Survey Finds a Remarkable Shift in Distracted Driving Habits
Over the last seven years, 44 states have passed laws expressly prohibiting texting while driving, while 14 of them have taken things one step further by prohibiting the use of hand-held cell phones while driving.
Here in Tennessee, all drivers are indeed banned from texting while driving. However, while both school bus drivers and novice drivers are banned from using a cell phone in any capacity, the Volunteer State is not among the 14 states with a hand-held ban.
Unfortunately, a recently released survey by State Farm Insurance found that, despite these measures taken by our state and the 43 others, distracted driving remains a very real problem.
Since 2009, State Farm has conducted an online survey of 1,000 licensed drivers 18 and up who drive anywhere from one to 80 hours a week, and own a cell phone.
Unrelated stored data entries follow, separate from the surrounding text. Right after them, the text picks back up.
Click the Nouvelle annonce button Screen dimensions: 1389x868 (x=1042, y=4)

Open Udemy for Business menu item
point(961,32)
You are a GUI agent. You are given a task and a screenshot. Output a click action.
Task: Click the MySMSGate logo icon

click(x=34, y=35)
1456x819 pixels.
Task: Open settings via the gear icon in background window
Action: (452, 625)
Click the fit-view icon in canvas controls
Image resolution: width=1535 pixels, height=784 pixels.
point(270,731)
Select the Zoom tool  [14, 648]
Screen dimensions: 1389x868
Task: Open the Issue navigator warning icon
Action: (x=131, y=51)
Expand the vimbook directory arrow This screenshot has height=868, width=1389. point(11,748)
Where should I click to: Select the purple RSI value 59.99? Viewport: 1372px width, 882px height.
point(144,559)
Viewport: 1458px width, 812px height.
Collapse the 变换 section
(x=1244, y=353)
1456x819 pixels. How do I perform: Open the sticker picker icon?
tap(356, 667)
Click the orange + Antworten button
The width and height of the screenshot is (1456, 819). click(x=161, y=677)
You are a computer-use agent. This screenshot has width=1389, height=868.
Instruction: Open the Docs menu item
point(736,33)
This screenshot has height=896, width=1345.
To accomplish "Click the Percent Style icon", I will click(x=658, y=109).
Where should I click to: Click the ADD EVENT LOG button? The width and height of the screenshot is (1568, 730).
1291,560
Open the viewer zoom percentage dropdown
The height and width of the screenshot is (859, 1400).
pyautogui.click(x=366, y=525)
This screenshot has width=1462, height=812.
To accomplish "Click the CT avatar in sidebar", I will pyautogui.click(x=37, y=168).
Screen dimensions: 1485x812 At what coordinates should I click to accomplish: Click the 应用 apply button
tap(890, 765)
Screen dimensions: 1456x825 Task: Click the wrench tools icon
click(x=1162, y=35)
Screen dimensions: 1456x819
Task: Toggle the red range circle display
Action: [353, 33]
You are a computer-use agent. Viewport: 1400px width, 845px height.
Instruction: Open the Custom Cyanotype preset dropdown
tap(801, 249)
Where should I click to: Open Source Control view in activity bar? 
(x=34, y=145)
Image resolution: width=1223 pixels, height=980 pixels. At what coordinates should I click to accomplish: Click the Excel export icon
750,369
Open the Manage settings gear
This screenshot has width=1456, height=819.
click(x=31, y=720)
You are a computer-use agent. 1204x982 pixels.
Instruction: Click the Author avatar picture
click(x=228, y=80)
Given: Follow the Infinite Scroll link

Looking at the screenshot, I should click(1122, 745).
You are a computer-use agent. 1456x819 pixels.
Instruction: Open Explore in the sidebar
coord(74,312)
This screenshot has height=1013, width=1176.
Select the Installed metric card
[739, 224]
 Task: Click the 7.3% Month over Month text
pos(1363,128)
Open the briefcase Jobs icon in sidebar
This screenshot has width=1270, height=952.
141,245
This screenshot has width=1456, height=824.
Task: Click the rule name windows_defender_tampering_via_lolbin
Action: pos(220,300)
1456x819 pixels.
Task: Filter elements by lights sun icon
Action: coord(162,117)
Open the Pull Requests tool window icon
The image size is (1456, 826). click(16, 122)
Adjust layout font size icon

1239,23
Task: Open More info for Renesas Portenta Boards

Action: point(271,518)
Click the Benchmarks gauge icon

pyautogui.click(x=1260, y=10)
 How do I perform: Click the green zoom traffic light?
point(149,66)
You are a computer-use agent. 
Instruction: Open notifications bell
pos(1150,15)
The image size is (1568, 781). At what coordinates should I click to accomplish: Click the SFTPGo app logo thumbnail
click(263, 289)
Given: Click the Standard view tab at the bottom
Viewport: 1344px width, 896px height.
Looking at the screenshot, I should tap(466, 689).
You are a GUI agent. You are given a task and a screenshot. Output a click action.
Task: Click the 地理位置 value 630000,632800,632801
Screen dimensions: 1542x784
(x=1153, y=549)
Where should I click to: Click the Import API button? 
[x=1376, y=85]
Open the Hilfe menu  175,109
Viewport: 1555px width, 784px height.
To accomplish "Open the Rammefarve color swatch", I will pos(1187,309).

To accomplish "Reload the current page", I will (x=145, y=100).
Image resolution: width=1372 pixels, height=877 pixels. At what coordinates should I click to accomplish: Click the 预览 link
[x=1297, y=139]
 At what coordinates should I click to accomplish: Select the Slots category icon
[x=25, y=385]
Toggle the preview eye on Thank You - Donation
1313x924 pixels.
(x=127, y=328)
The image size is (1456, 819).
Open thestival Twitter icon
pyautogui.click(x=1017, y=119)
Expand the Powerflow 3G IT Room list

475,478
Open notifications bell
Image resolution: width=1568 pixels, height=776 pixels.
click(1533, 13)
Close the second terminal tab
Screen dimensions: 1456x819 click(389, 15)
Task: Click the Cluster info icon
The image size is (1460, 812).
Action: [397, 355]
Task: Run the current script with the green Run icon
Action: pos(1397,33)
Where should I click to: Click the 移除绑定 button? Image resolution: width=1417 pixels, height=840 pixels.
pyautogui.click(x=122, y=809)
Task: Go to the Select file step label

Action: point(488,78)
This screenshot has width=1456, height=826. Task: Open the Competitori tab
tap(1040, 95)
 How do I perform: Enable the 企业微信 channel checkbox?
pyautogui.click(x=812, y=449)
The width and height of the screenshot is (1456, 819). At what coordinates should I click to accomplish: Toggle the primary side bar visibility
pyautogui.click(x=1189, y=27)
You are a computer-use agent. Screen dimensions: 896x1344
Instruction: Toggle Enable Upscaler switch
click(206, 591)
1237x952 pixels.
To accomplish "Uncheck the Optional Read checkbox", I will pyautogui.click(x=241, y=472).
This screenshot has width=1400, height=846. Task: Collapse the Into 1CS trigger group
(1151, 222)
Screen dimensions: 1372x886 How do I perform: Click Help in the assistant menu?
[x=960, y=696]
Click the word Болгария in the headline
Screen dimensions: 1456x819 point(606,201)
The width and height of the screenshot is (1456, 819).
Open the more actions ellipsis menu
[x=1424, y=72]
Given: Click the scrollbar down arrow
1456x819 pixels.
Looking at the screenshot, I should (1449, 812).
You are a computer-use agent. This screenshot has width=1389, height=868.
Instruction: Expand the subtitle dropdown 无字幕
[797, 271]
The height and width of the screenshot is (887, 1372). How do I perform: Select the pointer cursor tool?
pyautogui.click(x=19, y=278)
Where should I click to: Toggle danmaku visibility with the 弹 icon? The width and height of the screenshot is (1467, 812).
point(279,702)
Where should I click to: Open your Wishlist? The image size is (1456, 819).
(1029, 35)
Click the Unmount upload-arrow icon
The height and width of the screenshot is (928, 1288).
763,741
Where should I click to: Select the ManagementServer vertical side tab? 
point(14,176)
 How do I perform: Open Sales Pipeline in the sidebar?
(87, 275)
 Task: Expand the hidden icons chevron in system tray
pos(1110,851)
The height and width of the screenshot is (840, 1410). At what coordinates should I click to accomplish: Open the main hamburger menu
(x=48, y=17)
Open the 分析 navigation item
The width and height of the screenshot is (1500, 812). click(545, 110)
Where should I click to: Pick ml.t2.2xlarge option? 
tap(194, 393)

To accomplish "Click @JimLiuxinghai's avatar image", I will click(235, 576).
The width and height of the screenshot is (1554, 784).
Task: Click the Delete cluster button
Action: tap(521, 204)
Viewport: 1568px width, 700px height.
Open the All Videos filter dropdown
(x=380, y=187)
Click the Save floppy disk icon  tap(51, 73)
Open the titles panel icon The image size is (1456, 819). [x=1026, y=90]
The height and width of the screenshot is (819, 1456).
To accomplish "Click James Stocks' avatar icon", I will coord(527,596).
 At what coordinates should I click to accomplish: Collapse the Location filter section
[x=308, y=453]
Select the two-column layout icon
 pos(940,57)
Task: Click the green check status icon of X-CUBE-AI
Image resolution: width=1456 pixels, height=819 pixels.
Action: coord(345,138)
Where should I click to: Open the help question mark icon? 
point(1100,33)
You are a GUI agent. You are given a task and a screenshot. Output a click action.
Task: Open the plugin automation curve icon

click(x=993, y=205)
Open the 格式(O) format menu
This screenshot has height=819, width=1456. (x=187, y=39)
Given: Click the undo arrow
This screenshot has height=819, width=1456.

This year’s survey found that the percentage of drivers who use a hand-held cell phone while driving has actually declined over the last six years, while the percentage of drivers who text while driving remained static over the same timeframe.
As encouraging as this is, however, the survey also found that the percentage of drivers who accessed the Internet while driving jumped from 13 percent in 2009 to 26 percent in 2014, while the number of drivers who read emails while driving jumped from 15 percent in 2009 to 25 percent in 2014.
Even more shocking, the survey found that drivers are growing increasingly unwilling to part with social media access with the number accessing forums like Twitter while behind the wheel jumping from just nine percent in 2009 all the way to 20 percent in 2014.
“We’re not sure why [these behaviors]are increasing. But they are just as dangerous,” said one official. “People have a perception of what they are able to do with the attention span they have [while driving]. They believe they have available attention they can spend on something in addition to driving.”
One interesting side note is that the survey revealed more drivers are attempting to self-regulate when it comes to distracted driving. For instance, 63 percent indicated they were more likely to use their cell phones while stopped at a red light.
This is impressive until you stop to consider data from the National Highway Traffic Safety Administration showing that 36 percent of all car accidents occur at intersections, and that both driver recognition and decision errors accounted for 84 percent of these accidents.